**Exercise brief**
Print the items between the line holding "Go to 配置 page in sidebar" and the line holding "Action: click(66, 69)", inclusive, reproducing each line verbatim.

**Excerpted data**
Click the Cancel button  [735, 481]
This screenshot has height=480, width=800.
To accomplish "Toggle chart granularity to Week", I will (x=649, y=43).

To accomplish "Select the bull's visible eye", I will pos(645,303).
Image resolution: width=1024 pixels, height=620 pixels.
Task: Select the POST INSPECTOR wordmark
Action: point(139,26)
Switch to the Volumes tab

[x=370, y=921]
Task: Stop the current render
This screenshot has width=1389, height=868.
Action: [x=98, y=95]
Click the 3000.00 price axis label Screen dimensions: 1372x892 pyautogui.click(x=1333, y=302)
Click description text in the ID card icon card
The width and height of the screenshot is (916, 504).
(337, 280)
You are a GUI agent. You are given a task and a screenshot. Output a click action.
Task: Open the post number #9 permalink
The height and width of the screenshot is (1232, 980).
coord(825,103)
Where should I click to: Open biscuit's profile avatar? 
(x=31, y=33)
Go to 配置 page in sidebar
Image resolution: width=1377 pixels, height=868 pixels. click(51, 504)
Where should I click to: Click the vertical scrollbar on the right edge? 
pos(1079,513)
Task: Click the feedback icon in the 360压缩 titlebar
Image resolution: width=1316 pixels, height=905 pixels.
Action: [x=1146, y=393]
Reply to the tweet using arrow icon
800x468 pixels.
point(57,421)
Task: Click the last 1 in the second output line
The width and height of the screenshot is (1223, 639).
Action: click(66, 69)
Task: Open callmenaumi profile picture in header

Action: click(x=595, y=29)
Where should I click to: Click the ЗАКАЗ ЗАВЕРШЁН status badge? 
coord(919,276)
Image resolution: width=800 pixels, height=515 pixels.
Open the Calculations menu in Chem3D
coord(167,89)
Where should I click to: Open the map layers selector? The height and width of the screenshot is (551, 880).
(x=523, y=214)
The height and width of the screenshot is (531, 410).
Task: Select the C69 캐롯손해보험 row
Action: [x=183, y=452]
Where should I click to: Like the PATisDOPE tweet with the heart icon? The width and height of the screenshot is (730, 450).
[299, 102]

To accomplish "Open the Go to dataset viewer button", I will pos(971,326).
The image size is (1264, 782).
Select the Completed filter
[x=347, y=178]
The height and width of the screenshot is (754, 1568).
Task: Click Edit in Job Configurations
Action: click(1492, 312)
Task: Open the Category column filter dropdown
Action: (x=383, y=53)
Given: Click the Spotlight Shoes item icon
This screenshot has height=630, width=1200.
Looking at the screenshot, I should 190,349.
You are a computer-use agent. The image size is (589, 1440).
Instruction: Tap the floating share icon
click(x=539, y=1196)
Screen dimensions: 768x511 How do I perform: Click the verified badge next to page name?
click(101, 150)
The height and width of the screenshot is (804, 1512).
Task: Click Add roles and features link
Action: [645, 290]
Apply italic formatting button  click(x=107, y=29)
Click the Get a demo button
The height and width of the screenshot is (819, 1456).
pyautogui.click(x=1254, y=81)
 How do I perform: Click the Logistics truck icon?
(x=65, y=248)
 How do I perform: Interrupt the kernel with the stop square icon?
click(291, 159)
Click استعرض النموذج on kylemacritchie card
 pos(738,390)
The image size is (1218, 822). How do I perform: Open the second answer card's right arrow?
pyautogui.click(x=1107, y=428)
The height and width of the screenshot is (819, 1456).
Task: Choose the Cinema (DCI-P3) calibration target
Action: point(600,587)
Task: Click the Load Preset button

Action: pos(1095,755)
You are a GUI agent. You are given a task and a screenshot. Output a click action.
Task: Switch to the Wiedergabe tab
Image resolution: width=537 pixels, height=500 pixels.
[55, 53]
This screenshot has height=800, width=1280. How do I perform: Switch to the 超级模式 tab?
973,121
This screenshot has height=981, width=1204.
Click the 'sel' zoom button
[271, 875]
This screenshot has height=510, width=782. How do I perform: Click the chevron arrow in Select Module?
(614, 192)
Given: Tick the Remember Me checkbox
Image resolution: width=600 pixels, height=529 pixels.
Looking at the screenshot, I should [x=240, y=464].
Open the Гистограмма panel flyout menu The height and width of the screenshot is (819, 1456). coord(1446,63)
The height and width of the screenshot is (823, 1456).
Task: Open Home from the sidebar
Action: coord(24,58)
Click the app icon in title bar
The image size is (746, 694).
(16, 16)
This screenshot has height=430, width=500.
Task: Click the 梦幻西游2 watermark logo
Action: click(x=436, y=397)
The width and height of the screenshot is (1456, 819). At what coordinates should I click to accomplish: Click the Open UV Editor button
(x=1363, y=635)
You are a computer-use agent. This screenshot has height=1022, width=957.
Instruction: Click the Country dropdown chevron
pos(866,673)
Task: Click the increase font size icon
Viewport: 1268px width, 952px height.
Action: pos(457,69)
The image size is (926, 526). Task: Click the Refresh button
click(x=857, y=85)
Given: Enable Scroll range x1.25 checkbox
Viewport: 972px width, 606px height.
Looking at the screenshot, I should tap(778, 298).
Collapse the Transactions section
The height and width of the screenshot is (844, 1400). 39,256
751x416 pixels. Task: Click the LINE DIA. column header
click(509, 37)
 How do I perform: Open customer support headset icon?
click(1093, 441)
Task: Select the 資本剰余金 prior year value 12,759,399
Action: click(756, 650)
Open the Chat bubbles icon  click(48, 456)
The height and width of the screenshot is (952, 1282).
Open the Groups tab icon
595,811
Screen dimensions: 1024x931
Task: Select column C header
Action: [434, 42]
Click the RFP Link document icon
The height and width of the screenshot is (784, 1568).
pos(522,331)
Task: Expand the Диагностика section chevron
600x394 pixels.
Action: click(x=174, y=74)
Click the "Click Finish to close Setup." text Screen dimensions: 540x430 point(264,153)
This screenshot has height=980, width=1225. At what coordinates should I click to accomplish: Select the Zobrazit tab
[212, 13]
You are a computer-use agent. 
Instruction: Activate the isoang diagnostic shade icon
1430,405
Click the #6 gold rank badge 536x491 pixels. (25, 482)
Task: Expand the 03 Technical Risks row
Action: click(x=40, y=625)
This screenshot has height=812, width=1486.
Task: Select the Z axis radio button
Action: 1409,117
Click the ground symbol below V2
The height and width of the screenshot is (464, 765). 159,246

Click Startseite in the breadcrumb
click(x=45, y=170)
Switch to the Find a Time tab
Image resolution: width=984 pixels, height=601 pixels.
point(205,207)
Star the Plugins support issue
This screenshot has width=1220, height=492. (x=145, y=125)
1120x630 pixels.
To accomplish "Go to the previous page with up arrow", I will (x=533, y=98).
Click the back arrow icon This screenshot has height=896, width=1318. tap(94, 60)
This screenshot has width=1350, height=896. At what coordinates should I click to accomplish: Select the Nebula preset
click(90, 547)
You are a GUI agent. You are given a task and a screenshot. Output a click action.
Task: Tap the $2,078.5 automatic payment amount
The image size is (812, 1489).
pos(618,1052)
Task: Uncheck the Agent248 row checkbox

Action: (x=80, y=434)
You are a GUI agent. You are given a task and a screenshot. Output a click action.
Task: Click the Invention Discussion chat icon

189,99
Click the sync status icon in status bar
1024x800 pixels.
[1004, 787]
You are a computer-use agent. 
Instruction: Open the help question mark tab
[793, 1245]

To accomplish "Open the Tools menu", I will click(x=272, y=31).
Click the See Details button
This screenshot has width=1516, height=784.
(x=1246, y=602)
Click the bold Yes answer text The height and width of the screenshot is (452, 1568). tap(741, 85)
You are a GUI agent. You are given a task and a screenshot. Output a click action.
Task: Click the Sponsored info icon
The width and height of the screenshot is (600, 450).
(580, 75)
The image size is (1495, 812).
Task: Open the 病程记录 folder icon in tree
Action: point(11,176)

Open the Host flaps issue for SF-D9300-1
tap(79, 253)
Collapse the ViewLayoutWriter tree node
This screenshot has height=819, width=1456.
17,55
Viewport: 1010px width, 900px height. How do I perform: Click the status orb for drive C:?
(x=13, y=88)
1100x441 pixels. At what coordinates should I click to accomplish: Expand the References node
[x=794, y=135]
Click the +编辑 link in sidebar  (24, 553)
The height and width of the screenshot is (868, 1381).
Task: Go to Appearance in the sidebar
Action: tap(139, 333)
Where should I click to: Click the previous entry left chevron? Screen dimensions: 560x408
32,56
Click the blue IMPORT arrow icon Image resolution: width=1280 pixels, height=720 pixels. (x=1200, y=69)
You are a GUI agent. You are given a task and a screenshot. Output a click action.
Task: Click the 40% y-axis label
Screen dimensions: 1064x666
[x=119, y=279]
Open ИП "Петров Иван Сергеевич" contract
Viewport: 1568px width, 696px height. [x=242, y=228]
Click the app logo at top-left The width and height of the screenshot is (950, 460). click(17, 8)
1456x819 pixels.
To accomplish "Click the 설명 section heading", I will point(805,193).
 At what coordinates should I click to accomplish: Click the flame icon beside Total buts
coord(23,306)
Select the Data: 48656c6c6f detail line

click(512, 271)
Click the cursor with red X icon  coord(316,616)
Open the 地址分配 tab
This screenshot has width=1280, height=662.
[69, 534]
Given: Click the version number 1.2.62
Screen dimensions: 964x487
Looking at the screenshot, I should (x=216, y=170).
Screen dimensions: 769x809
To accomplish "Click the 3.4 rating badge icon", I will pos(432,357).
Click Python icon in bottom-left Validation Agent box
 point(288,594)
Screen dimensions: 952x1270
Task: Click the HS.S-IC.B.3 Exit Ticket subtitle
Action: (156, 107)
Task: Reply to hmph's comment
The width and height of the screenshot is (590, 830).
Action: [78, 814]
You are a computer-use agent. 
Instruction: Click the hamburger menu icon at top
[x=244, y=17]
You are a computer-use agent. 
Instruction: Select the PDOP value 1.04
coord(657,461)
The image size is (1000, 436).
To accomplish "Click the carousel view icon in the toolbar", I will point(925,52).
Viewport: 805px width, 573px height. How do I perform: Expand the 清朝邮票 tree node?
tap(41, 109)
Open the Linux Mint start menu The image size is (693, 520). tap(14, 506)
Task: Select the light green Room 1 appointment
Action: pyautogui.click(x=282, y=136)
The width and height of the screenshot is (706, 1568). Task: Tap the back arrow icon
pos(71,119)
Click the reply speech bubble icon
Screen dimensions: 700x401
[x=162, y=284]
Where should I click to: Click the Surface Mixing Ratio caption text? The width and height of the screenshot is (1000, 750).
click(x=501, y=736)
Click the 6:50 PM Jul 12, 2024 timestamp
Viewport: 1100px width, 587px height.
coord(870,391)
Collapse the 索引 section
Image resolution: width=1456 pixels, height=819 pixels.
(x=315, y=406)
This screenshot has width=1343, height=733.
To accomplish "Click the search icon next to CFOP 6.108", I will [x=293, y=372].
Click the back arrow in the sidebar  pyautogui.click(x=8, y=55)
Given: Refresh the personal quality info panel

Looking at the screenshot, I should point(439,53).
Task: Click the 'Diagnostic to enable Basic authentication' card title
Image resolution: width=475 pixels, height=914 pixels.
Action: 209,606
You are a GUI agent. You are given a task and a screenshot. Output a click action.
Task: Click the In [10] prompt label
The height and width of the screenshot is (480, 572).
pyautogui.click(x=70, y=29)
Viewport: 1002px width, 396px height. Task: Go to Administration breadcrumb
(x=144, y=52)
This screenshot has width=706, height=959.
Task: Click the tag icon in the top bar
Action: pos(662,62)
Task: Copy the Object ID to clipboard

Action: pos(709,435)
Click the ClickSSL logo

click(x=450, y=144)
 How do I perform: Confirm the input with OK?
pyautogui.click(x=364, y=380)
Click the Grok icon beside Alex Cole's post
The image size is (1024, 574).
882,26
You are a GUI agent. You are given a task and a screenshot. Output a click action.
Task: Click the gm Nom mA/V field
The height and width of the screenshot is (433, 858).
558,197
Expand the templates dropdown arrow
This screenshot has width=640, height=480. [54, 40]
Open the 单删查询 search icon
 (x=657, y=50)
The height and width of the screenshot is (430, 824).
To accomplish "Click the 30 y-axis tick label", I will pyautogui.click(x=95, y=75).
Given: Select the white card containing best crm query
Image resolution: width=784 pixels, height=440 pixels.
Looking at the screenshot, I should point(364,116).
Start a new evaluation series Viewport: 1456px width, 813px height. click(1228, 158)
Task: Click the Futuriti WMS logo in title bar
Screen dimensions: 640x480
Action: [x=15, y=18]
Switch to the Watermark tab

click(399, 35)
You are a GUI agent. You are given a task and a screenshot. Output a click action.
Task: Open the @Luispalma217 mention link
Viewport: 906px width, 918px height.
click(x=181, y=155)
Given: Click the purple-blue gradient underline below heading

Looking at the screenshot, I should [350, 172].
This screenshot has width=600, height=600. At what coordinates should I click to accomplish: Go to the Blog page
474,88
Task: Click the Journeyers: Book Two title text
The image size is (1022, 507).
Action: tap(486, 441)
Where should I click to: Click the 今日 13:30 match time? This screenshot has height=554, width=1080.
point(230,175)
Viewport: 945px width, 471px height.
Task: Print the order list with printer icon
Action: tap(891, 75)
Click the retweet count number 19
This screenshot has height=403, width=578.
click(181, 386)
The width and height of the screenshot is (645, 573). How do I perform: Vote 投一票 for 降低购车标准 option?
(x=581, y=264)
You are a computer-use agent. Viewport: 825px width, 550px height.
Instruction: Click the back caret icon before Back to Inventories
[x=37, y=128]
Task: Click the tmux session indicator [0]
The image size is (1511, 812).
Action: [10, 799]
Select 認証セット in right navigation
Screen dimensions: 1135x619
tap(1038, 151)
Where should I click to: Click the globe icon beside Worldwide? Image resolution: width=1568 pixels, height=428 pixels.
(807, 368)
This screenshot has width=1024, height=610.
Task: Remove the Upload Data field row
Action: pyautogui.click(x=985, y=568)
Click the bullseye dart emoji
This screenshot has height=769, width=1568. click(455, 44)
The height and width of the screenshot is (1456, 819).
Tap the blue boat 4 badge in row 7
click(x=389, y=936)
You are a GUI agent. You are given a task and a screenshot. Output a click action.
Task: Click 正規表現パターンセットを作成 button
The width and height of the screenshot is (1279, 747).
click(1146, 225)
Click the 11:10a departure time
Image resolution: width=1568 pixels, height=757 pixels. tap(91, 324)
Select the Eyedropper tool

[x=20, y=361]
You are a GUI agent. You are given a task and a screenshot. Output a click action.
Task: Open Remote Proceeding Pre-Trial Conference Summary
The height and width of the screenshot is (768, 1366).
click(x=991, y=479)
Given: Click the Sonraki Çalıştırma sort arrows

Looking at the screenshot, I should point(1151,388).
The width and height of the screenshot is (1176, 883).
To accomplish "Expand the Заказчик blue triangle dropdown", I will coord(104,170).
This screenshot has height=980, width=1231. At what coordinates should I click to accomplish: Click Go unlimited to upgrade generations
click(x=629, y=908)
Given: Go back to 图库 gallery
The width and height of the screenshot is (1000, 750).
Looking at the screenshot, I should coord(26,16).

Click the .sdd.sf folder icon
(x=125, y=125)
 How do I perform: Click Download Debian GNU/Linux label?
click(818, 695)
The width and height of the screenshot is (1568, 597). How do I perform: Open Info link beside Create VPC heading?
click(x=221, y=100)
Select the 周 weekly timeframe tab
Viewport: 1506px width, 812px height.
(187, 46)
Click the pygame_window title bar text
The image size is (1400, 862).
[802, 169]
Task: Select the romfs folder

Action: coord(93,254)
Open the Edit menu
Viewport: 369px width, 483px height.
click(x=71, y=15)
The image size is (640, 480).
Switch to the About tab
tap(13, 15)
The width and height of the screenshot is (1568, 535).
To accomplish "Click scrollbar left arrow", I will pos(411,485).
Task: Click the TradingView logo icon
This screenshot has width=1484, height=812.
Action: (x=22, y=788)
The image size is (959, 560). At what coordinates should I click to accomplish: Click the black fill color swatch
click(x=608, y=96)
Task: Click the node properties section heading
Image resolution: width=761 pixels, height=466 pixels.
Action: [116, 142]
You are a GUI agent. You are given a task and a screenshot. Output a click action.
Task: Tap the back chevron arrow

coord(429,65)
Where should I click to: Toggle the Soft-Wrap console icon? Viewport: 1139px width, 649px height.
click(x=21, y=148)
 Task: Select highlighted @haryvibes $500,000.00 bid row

**Correct response**
Go to 配置 page in sidebar
Image resolution: width=1377 pixels, height=868 pixels. click(51, 504)
Where should I click to: Click the vertical scrollbar on the right edge? 
pos(1079,513)
Task: Click the feedback icon in the 360压缩 titlebar
Image resolution: width=1316 pixels, height=905 pixels.
Action: [x=1146, y=393]
Reply to the tweet using arrow icon
800x468 pixels.
point(57,421)
Task: Click the last 1 in the second output line
The width and height of the screenshot is (1223, 639).
Action: click(66, 69)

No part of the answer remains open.